Hyperacusis desensitisation therapy is based on developing a strong sense of safety: both from any actual risk of inner ear/hearing damage AND from threat, while being aware of, and being able to recognise, the difference between these two issues.  

This requires a personalised and multidisciplinary approach aimed at retraining the brain to feel safe in the presence of sounds that are not harmful to the ears, and combines effective treatment of TTS symptoms (including chronic pain) as well as a range of perceptual and psychological strategies.  The boundaries of auditory safety/lack of safety need to be carefully determined for each individual to triage and personalise strategies so that symptom exacerbation is avoided.

Once patients know how the brain processes sound subconsciously; have been helped to identify the initial threat ‘seeding’ their hyperacusis onset; and understand their unique auditory, psychological, neural and somatic pathways underpinning their hyperacusis and TTS development - there is potential for reversal.

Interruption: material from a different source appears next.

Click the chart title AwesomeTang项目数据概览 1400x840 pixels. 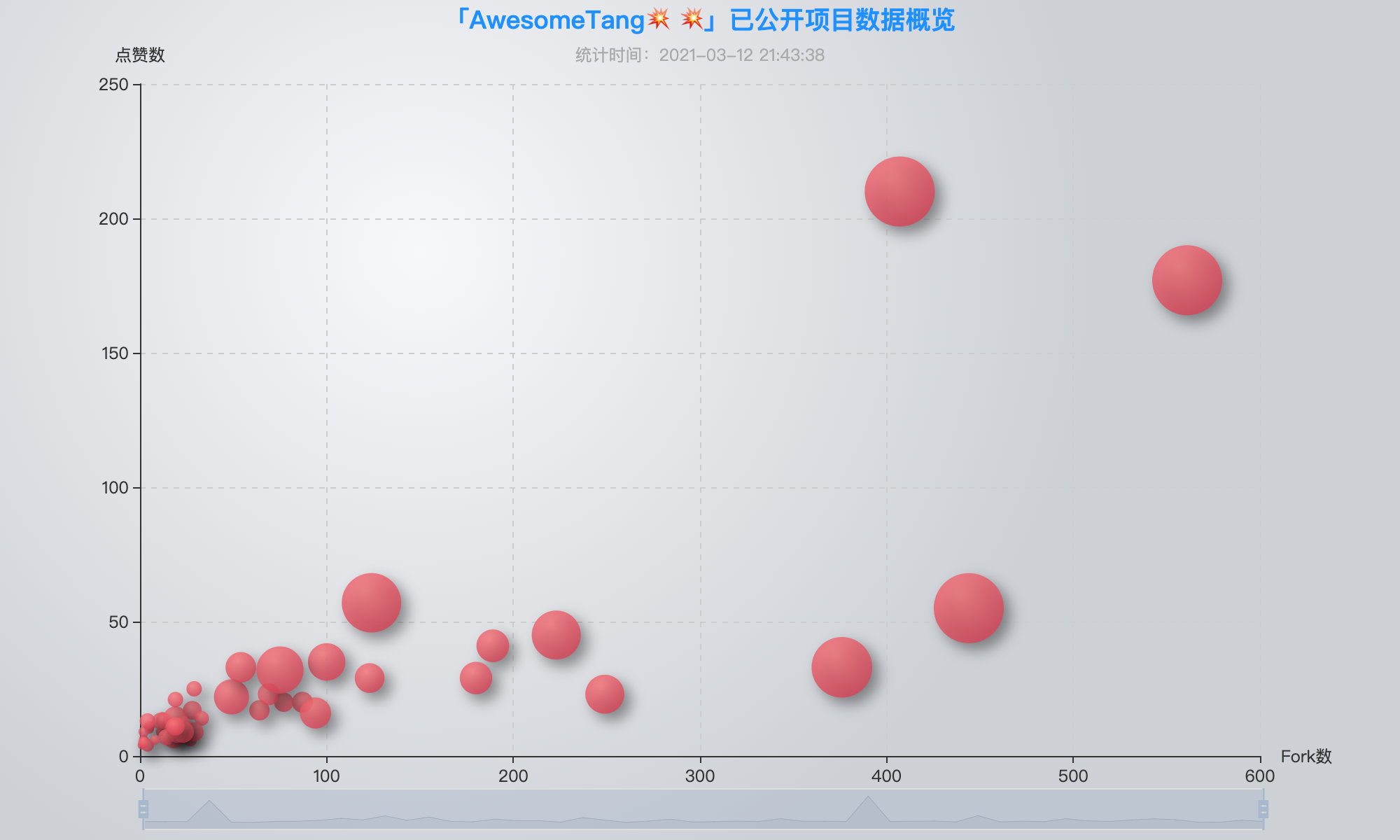point(700,20)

If a patient doesn’t acknowledge the underlying threat or know their pathways or understand the powerful effect of nocebo, they don’t know what/why/how they need to unravel. 

So the first and most important step in a hyperacusis treatment process has to be thorough history taking, evaluation and analysis with an experienced, TTS-informed clinician to explore, reveal, evaluate and explain.  The explanation provided needs to be free of inadvertently stirring up additional threat.  This understanding provides insight, reassurance and a personalised and targeted framework for treatment.  Importantly, this understanding is of therapeutic benefit by limiting, and often halting, further escalation.  

It should be noted that hyperacusis can be evaluated on the basis of history taking and questionnaires.  I recommend against sound-based assessments, in particular loudness discomfort levels, which cause unnecessary suffering, additional threat and frequently aggravate both the hyperacusis and the associated TTS symptoms.